ÉNONCÉ: Reproduisez à l'identique le passage de l'article sur Kamala Harris et la Chine qui va de « À deux mois » à « non la Chine. », ces deux bornes comprises.
--- EXTRAIT DU DOCUMENT ---
À deux mois de l’élection présidentielle américaine et alors qu’elle semble se détacher face à son rival Donald Trump dans tous les sondages d’opinion, la candidate démocrate Kamala Harris a donné des gages aux tenants d’une ligne dure avec Pékin. Avec elle présidente, a-t-elle déclaré en clôture de la convention de Chicago, les États-Unis resteront numéro un mondial, et non la Chine.
Pour le cas où il serait réélu à la Maison Blanche, Donald Trump garde le silence depuis des semaines sur ses options de politique étrangère. Au contraîre, dans son discours d’investiture du Parti démocrate le 22 août et pour la première fois depuis qu’elle est candidate à l’élection du 5 novembre prochain, sa rivale Kamala Harris a donné des indications claires sur sa vision de la Chine. Et elle n’a pas mâché ses mots. Si elle sort gagnante de ce scrutin, « c’est l’Amérique et non la Chine qui gagnera la compétition pour le XXIème siècle », a-t-elle déclaré devant des milliers de partisans survoltés .
Dans un discours musclé de quarante minutes, bien qu’assez général sur le fond, elle a ostensiblement cherché à se démarquer des options isolationnistes en politique étrangère prônées par l’ex-président républicain. Si elle fait son entrée à la Maison Blanche, a-t-elle martelé, elle s’emploiera à « renforcer et non à abdiquer » le leadership mondial des États-Unis. La candidate a promis que son pays « resterait puissant aux côtés de l’Ukraine et de nos alliés de l’OTAN », une formule qui prend l’exact contre-pied des multiples critiques formulées par Donald Trump contre le Traité de l’Atlantique Nord et ses exigences que les alliés des États-Unis « payent » pour la protection que leur accordent Washington.
Kamala Harris s’est également engagée à « ne pas faire ami-ami avec des tyrans et des dictateurs comme [le dirigeant nord-coréen] Kim Jong-un », qui, a-t-elle lancé, « languissent » de la victoire de Donald Trump le 5 novembre. Elle faisait une claire allusion à la rencontre quelque peu surréaliste en juin 2019 entre le milliardaire new-yorkais et le dictateur nord-coréen Kim Jong-un à l’intérieur de la zone démilitarisée (DMZ) qui sépare le Nord et du Sud de la péninsule. Il avait même fait quelques pas sur le sol de Corée du Nord, bras dessus bras dessous avec Kim Jong-un, une première pour un président américain, avant de poser aux côtés du leader nord-coréen pour les journalistes et les photographes sur la ligne de démarcation. Il avait alors fait part Kim de sa volonté de l’inviter à la Maison Blanche.
« Réaliste » comme Obama ?
« Je ne faiblirai jamais s’agissant de la défense de la sécurité et des idéaux de l’Amérique car pour ce qui est de la lutte entre la démocratie et la tyrannie, je sais où je me tiens et où les États-Unis se tiennent », a-t-elle encore déclaré, affirmant que « remettre Donald Trump à la Maison Blanche aurait des conséquences extrêmement graves ».
--- JEU DE DONNÉES ---
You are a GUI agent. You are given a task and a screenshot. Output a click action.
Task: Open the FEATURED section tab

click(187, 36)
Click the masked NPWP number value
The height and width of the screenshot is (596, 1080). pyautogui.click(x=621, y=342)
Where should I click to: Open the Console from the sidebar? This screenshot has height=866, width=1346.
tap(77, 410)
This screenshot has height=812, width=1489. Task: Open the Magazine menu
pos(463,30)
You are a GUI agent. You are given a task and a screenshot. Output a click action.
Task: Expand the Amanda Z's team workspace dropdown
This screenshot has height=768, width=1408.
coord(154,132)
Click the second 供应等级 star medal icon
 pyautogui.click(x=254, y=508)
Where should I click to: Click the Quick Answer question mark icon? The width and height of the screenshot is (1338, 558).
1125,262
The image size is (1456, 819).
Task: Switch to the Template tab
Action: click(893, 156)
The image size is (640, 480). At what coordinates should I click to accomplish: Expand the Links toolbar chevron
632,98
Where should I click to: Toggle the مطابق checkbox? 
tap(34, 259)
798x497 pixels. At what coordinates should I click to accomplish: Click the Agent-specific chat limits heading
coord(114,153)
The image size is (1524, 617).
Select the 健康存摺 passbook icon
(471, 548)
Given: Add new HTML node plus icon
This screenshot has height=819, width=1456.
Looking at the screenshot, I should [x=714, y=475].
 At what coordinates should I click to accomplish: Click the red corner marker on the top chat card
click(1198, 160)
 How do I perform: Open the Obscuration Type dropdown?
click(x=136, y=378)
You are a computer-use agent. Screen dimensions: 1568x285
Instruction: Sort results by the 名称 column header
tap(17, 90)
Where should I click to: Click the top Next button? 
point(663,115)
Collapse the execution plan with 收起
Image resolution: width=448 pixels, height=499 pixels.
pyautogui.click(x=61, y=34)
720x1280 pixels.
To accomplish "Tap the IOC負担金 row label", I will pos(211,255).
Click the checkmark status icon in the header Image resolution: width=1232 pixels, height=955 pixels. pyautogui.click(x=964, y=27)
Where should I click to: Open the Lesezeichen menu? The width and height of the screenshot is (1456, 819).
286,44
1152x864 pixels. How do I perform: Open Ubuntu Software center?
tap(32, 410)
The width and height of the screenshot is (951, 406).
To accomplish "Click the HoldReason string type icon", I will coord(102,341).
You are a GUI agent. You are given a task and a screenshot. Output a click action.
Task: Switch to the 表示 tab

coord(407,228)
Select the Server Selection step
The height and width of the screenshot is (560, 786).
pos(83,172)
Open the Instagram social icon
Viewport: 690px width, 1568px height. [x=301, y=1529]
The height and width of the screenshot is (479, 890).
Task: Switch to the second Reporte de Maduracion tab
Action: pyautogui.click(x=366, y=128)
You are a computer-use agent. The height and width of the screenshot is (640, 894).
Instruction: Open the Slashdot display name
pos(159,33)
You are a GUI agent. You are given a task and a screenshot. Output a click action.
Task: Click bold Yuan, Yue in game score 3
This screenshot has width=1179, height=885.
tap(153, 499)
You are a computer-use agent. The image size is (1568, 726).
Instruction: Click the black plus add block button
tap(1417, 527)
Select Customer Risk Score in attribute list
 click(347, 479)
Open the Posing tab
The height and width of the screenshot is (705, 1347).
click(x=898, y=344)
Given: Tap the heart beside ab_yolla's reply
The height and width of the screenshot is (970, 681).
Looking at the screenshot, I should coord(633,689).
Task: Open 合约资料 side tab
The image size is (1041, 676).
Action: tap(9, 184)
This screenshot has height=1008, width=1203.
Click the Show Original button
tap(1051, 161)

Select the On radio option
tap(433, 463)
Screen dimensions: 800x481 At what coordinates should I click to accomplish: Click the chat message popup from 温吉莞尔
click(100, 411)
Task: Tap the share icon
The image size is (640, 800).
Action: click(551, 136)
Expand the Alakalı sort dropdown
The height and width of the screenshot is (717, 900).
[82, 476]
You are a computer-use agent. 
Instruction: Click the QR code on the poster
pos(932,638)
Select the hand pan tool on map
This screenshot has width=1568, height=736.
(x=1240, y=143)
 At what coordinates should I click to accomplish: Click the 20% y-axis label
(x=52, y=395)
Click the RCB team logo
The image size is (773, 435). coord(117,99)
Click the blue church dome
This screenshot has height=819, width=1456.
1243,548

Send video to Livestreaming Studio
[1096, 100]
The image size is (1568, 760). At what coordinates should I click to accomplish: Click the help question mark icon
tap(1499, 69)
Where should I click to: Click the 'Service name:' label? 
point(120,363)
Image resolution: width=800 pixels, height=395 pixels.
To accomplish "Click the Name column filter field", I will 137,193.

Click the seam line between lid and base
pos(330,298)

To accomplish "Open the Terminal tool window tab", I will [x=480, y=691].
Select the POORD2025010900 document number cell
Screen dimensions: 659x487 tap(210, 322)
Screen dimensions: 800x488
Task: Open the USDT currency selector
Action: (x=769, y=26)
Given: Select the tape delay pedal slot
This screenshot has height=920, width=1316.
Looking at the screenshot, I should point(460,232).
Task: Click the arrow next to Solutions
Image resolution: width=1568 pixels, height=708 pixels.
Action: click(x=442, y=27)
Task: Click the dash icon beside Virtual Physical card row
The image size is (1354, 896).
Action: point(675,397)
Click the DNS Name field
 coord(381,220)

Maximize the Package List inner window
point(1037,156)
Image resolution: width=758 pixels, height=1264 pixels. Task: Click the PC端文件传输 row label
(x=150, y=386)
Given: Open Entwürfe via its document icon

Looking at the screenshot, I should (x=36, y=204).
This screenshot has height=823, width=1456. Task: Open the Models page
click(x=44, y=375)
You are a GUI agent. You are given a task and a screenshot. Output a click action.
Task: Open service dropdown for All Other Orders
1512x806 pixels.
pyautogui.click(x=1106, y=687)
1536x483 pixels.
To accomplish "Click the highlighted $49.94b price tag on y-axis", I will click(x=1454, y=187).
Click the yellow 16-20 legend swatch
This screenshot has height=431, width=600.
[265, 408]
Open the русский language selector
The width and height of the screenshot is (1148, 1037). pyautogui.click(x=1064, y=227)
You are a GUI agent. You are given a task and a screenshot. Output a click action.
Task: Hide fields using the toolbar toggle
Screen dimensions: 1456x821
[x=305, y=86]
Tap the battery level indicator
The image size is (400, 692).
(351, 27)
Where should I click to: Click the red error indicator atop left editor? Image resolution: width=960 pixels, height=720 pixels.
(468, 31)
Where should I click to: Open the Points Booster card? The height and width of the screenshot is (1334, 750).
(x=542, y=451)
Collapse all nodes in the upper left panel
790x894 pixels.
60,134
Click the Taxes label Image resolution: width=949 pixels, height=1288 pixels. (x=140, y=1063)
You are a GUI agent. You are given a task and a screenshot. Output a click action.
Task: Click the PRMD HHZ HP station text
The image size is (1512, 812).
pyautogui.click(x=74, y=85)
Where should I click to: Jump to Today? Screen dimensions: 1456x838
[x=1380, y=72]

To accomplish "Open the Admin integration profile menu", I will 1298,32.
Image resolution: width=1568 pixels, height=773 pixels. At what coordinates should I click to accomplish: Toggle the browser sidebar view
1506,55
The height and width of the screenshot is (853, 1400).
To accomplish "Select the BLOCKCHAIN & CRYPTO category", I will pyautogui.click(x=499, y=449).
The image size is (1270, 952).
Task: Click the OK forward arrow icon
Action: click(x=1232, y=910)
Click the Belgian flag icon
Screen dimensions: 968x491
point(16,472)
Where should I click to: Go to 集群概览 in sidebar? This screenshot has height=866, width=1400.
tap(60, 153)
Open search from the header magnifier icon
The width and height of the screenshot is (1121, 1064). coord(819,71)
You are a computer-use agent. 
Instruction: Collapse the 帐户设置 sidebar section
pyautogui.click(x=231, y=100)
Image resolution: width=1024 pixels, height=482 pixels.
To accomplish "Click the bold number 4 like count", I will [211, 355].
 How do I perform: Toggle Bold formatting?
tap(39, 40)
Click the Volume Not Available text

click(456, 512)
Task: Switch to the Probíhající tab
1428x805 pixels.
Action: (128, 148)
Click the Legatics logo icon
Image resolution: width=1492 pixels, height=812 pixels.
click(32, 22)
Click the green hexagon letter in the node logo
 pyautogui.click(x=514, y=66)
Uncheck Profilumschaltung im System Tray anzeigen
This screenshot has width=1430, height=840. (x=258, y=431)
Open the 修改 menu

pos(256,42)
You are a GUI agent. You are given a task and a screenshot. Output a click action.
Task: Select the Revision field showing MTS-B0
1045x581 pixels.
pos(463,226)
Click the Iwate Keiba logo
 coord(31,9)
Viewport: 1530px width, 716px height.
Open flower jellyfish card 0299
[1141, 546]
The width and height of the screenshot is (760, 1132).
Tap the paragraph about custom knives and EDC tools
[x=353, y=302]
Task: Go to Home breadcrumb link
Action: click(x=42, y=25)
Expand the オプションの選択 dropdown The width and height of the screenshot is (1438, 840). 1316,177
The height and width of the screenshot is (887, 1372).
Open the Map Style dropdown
---
RÉPONSE:
À deux mois de l’élection présidentielle américaine et alors qu’elle semble se détacher face à son rival Donald Trump dans tous les sondages d’opinion, la candidate démocrate Kamala Harris a donné des gages aux tenants d’une ligne dure avec Pékin. Avec elle présidente, a-t-elle déclaré en clôture de la convention de Chicago, les États-Unis resteront numéro un mondial, et non la Chine.